> [ASSIGNED TASK]: Each line from the one containing "Given: Click the plus icon beside Pinned Tags" through the last line of the records below is to be set down exactly; the rest stays out.

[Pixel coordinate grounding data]

*-*-*

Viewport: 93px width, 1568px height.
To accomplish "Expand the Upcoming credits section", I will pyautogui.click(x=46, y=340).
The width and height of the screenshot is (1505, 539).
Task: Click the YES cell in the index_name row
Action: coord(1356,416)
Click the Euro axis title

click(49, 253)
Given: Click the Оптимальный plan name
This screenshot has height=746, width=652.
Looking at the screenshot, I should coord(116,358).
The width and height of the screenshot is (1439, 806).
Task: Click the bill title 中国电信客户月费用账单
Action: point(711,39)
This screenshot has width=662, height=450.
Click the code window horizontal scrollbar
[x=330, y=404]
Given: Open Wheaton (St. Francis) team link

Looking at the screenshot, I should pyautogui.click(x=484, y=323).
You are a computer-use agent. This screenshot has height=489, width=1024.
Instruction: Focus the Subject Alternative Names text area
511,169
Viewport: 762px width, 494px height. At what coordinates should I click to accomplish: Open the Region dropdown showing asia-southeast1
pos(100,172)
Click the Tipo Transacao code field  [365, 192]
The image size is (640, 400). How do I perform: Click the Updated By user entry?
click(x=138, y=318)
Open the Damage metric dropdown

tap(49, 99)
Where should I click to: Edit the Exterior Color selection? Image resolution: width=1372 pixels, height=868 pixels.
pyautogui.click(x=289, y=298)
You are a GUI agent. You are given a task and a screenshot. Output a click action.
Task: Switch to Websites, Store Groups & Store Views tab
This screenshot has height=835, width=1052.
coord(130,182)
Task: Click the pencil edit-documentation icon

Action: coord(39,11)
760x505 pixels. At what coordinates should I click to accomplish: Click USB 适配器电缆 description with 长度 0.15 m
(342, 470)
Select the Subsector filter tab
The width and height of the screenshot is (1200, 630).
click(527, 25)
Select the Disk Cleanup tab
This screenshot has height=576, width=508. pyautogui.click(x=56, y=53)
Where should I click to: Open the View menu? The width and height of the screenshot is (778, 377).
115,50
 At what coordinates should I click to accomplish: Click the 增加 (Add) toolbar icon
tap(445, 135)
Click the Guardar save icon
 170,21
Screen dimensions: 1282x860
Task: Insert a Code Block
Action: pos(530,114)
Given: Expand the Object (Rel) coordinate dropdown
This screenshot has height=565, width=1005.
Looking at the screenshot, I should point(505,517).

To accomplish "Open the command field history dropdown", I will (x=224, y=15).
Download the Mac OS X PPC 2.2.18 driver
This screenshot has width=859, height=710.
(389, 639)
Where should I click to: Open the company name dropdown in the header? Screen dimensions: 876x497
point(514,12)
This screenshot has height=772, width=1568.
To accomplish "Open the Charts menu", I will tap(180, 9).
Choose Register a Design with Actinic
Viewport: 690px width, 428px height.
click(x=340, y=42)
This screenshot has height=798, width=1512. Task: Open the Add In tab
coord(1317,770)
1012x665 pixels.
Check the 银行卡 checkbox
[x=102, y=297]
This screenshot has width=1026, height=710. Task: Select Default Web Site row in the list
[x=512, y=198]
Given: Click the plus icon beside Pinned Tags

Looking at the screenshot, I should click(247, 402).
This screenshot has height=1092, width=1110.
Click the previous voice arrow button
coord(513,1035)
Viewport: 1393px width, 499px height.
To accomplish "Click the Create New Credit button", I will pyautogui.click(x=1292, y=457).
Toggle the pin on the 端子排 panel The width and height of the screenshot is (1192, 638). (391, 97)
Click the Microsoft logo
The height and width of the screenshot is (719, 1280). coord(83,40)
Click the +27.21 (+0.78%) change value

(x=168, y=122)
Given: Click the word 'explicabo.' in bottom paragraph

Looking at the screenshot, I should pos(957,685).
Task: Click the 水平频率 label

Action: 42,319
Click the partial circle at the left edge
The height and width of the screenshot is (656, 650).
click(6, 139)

*-*-*

> [COMPLETED EXERCISE]:
Given: Click the plus icon beside Pinned Tags

Looking at the screenshot, I should click(247, 402).
This screenshot has height=1092, width=1110.
Click the previous voice arrow button
coord(513,1035)
Viewport: 1393px width, 499px height.
To accomplish "Click the Create New Credit button", I will pyautogui.click(x=1292, y=457).
Toggle the pin on the 端子排 panel The width and height of the screenshot is (1192, 638). (391, 97)
Click the Microsoft logo
The height and width of the screenshot is (719, 1280). coord(83,40)
Click the +27.21 (+0.78%) change value

(x=168, y=122)
Given: Click the word 'explicabo.' in bottom paragraph

Looking at the screenshot, I should pos(957,685).
Task: Click the 水平频率 label

Action: 42,319
Click the partial circle at the left edge
The height and width of the screenshot is (656, 650).
click(6, 139)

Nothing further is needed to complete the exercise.